Merchant wears many hats on The Outlaws: co-creator, writer, actor (he plays lonely lawyer Greg), executive producer and even director of episodes in series 1. “As an actor, you see it from a different perspective… from the inside out… whereas, as a writer or director, you’re on the outside looking in. I have great faith in the actors telling us when something feels phoney. 

“I hope the actors would say that I’m not precious about the dialogue and if they’ve got an improvement, an improvisation or a note on it, then I’m happy to welcome that.” 
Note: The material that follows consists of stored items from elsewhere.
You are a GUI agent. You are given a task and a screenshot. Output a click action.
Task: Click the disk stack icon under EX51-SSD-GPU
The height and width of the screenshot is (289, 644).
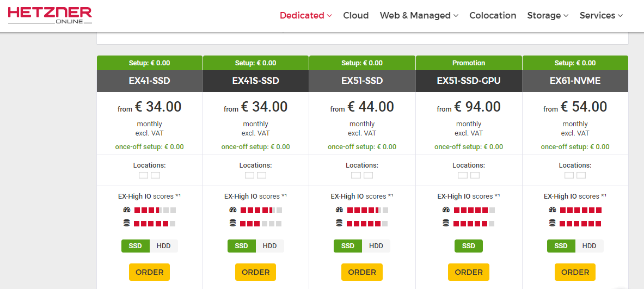446,223
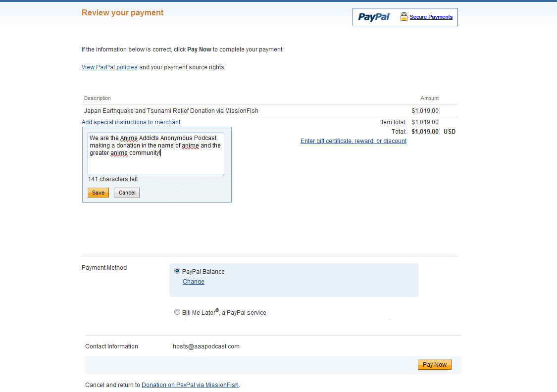The height and width of the screenshot is (392, 557).
Task: Choose the Bill Me Later radio option
Action: 177,312
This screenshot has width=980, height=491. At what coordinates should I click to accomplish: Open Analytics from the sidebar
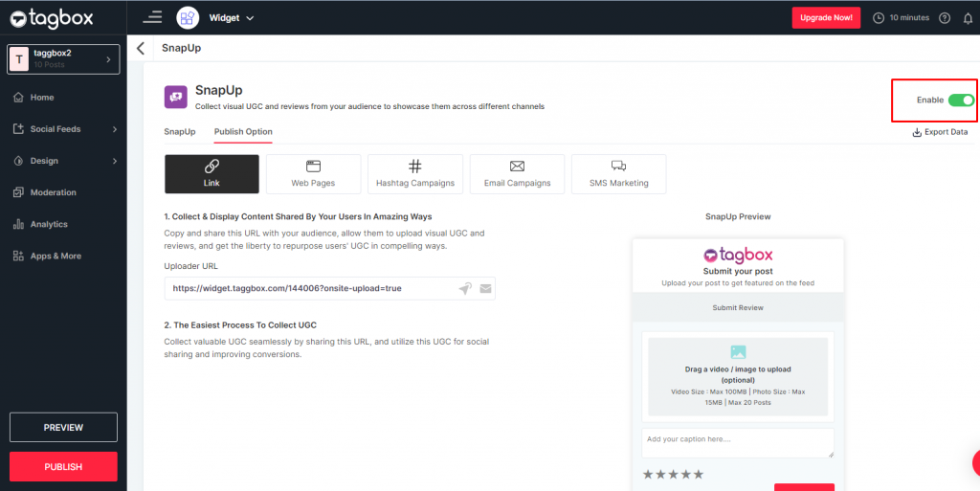[48, 224]
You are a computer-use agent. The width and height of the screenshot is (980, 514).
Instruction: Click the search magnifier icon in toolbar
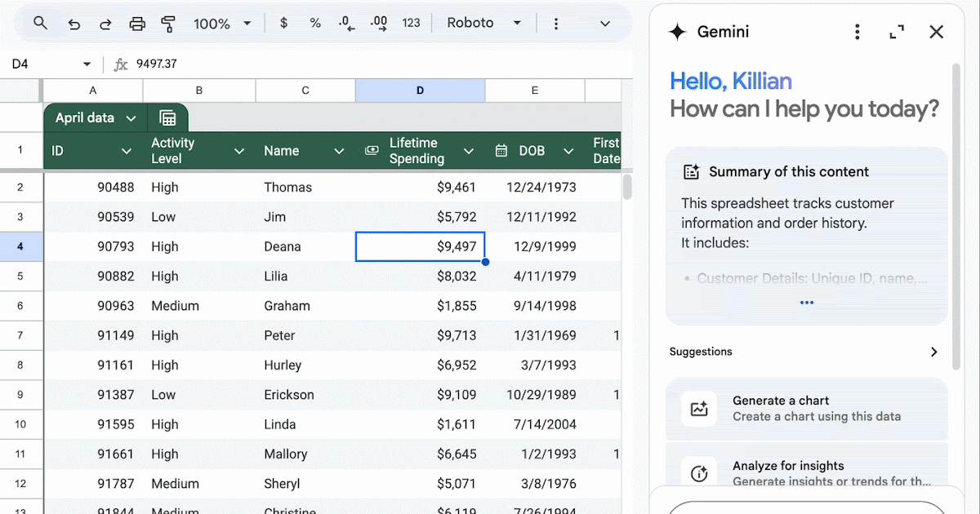40,24
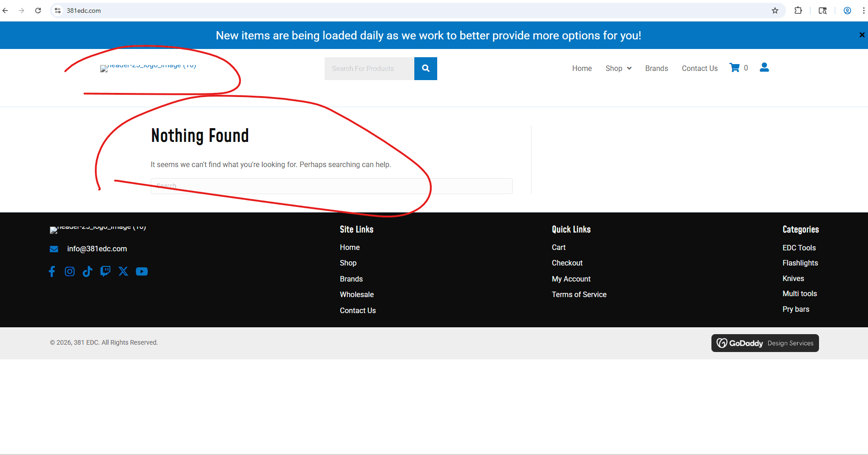Click the GoDaddy Design Services badge

(765, 343)
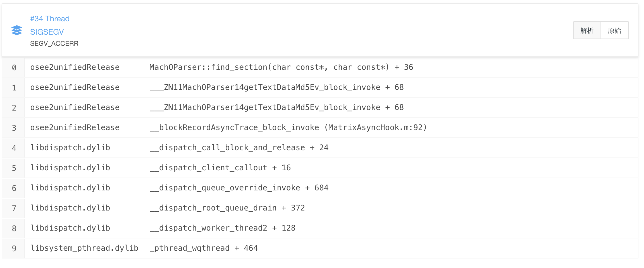This screenshot has width=644, height=268.
Task: Select the SIGSEGV signal link
Action: point(47,32)
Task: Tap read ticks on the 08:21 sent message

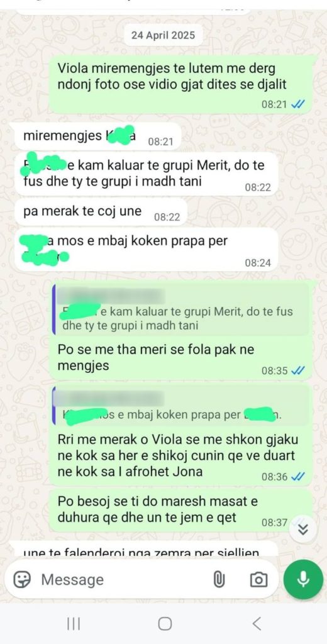Action: click(297, 104)
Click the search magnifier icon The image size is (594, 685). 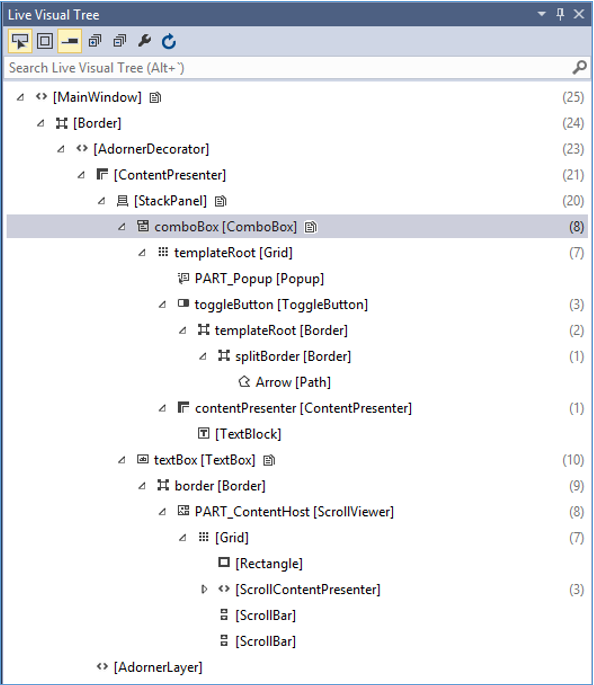579,68
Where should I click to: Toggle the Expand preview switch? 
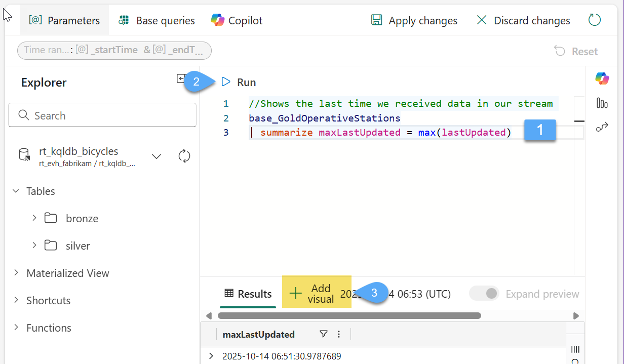point(484,294)
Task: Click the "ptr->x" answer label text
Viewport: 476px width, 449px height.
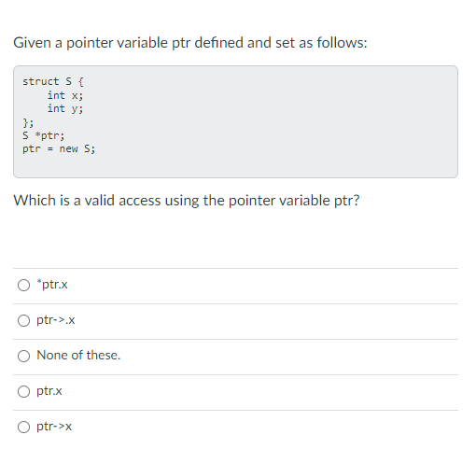Action: pos(54,427)
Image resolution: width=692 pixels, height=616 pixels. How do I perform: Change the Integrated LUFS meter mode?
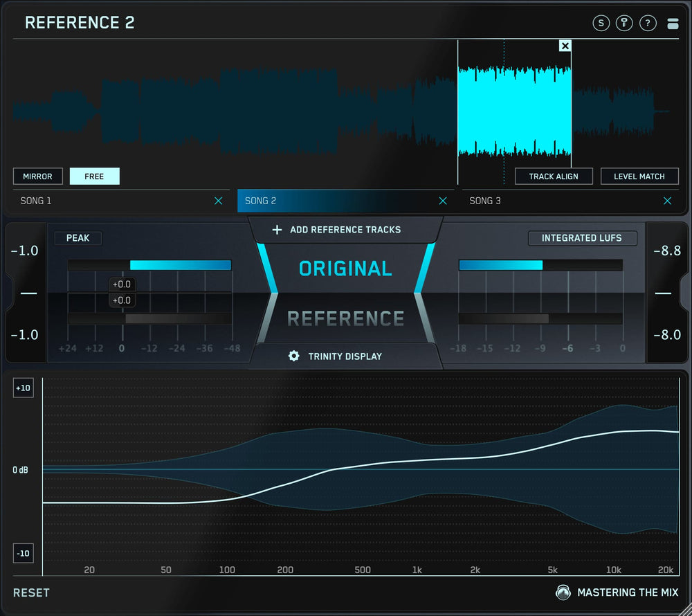point(583,237)
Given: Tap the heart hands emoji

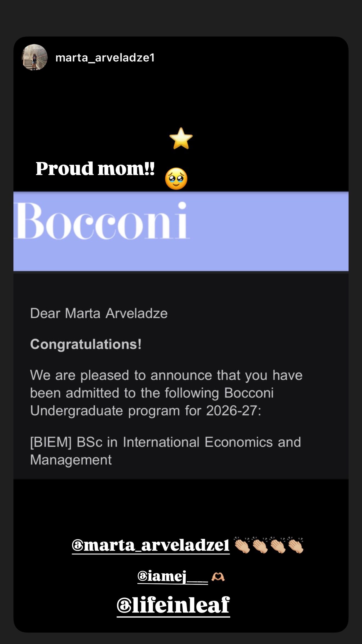Looking at the screenshot, I should point(218,577).
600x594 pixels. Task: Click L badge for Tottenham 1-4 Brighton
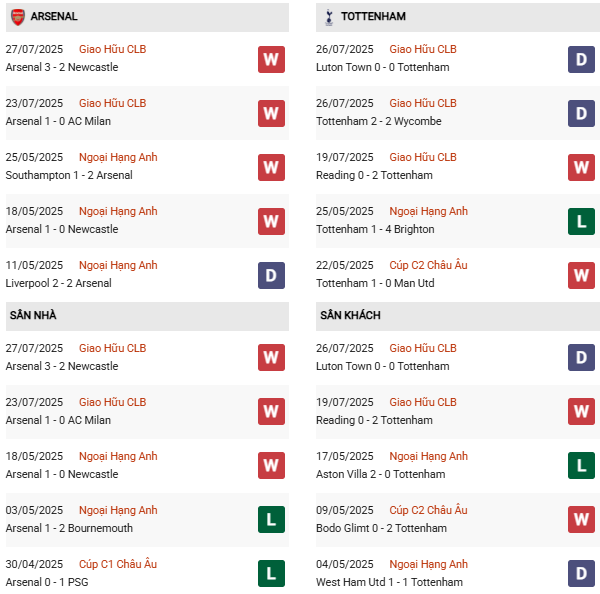point(581,221)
“I feel very free to have a bit of improv here and there,” said Jessica Gunning who plays Diane, the deluded community project supervisor. “The original scripts are a great foundation – I thought they were brill.” 

“It was a real joy – the actors were amazing and you could rely on them to get the tone right. I had the time of my life,” added Alicia MacDonald who directed episodes 3 to 6. 


Stephen Merchant in The Outlaws (credit: BBC)

Gamba Cole plays Christian, whose relationship with Rani (Rhianne Barreto) develops in series 2. He said: “I’ve worked with [Rhianne] before [on US drama Hanna) so we already had that trust.… We’ve got a great friendship.” 

Series 1 and 2 of The Outlaws were shot back-to-back in Bristol to make up for time lost during the Covid-19 pandemic. “It was a mad idea and very exhausting but we managed to stagger through.… It helped us in a way because we were like a team in the trenches fighting through and everyone getting to know each other.” 

“It feels like a proper love letter to the city,” said MacDonald. Gunning added: “I think Bristol’s the ninth main character in the show – it looks so great on screen and I’m so pleased the world’s getting to see it in all its glory.” 

Alkin added: “It’s a strange thing but contemporary Bristol hasn’t been seen that much on screen, because it’s got a unique atmosphere and culture, and it looks great.” 

Both Merchant and Cole are Bristol natives. The latter recalled: “I’ve got so much family here… and it was nice to be in the same city as them – but I couldn’t see them because we were in the pandemic. It was bittersweet: you’re doing what you love and you want to share that with the people you love, but you can’t see them.” 

Referencing the latest Downing Street partygate revelations, Merchant interrupted, to huge cheers from the audience: “You didn’t go and have a drink, perhaps at a leaving do?” 

Merchant recalled flying to Connecticut to entice Christopher Walken, who won an Oscar for The Deer Hunter, on to the show. “He asked me what Bristol was like. I said it was very hilly, colourful, has a big suspension bridge, it’s on the water, it’s artsy and bohemian, so it’s exactly like San Francisco. And the good thing was, because we’re in the pandemic, as Gamba says, we couldn’t go out and show him that it wasn’t. 

“We seemed to hit it off and he came to Bristol.… It was nerve-racking because we were filming in a pandemic and he’s 78 years old, so you’re always a little bit jumpy… but we managed to get through it without him dying, so it was the best outcome, really.” 

Hollywood legend Walken, surely the definition of a cult actor, plays small-time crook Frank, and is a huge catch for the series. “We always wanted a character who felt like he’d fallen to Earth and landed in Bristol,” added Merchant. 

Will there be another outing for The Outlaws? “We have ideas for a third series, but if I say it’s definitely happening and it doesn’t then I’ll have embarrassed myself… but hopefully it will. 

“Originally, the thought was that you could have a different set of offenders in different cities… but, not only have we enjoyed filming in Bristol, we’ve fallen in love with the characters.… So, if we can bring them back, we will.”  

'The Outlaws series 2 screening and Q&A’ was an RTS West of England event held at the Watershed Cinema in Bristol on 24 May. It was hosted by the writer Chinonyerem Odimba Odimba. Suzy Lambert produced the event with the assistance of Big Talk Productions, Four Eyes and Rich Cain of Ian Johnson Publicity.